Dysuria, vaginal discharge would not be reported in appendicitis. And usually cervical motion tenderness is absent. B: Pelvic inflammatory disease. This is of course, the correct answer. And one more time, the patient is a member of an at-risk group for this condition, as it's often found in female adults under the age of 25 who have more than one sex partner or a partner who has more than one sex partner.
Cervical motion tenderness is a true classic finding that's fairly specific to the condition. The lack of palpable ovarian mass, not at all surprising. And because that represents tubo-ovarian abscess, it's not always found in PID. In addition, we're not told what her BMI is, but the reality is in a person with a larger body habitus, higher BMI, I've even noticed this in a person who's quite visibly toned, who has a thick abdominal wall of muscle-
It's really hard to palpate an adnexal mass, even if it was present. C: Ovarian cyst. Most often with an intact ovarian cysts is unilateral abdominal pain more like a low pelvic pain that sometimes can radiate to the ipsilateral thigh. Fever is absent because with ovarian cysts-there is no infection involved and there is no GI upset nor vaginal discharge with an intact ovarian cyst.
Often you'll hear a report of pain that's been present for a number of weeks to months. D: Ectopic pregnancy. Now you might say, ‘Yep,’ but here ectopic pregnancy, that's the can't miss potentially fatal. We got to make sure we roll this out. But listen to the patient's menstrual history. And you should also assume that if you're being given information on the NP boards, that the data presented is correct.
Her period just ended, normal timing, normal flow, and that really should lean you away from ectopic pregnancy. General rule that ectopic pregnancies are not symptomatic, like there's no belly pain-things along those lines until about 6 to 8 weeks into the pregnancy.
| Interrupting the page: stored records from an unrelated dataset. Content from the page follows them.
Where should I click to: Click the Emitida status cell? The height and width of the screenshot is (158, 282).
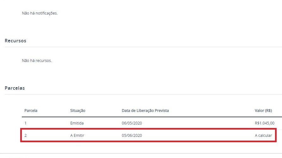[77, 123]
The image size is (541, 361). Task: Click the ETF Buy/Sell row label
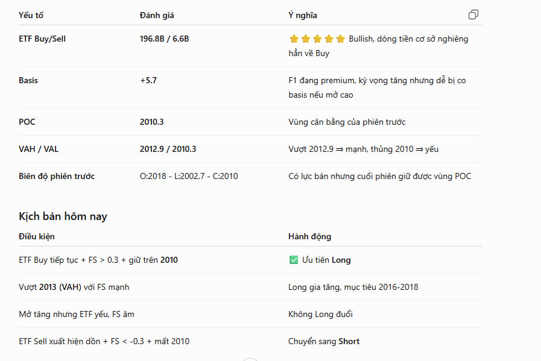[x=42, y=39]
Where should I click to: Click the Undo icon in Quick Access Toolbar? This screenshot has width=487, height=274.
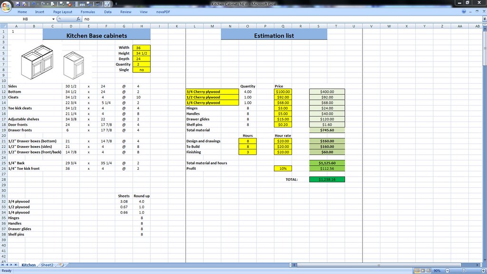pyautogui.click(x=33, y=3)
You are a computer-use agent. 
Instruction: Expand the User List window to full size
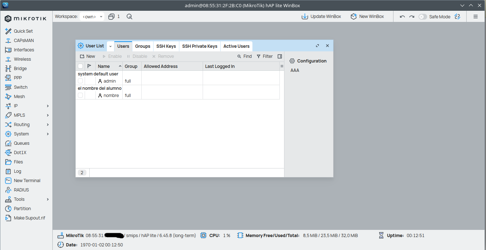[317, 46]
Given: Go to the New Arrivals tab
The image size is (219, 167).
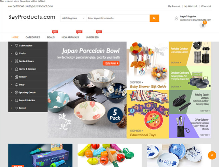Looking at the screenshot, I should (x=70, y=37).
Remember, with ectopic pregnancies, the term is almost synonymous with tubal pregnancy because something like 90-95% of all ectopics are in fact in the fallopian tube.
And what happens in ectopic pregnancy is the pregnancy grows, progresses till about 6 to 8 weeks of pregnancy, and then the tubes simply can no longer accommodate the pregnancy. And what happens is the abdominal pain, usually unilateral, starts at a point where the tube has stretched to the point can no longer accommodate the pregnancy. And that's, as I said, at about 6 to 8 weeks of gestation.
The vaginal discharge, this dysuria that was described would not be a typical finding in ectopic pregnancy, nor would the cervical motion tenderness be a typical finding. However, in even an intact ectopic pregnancy, the pelvic exam, you will find some unilateral tenderness with that, as a general rule, obviously, on the side of the pregnancy. The takeaway, as I've mentioned on a number of other podcasts, knowing how a disease presents clinically, in particular, if a patient is a member of an at risk group for the condition plus whatever the signs and symptoms are and how they will unfold, is key to the differential diagnosis process.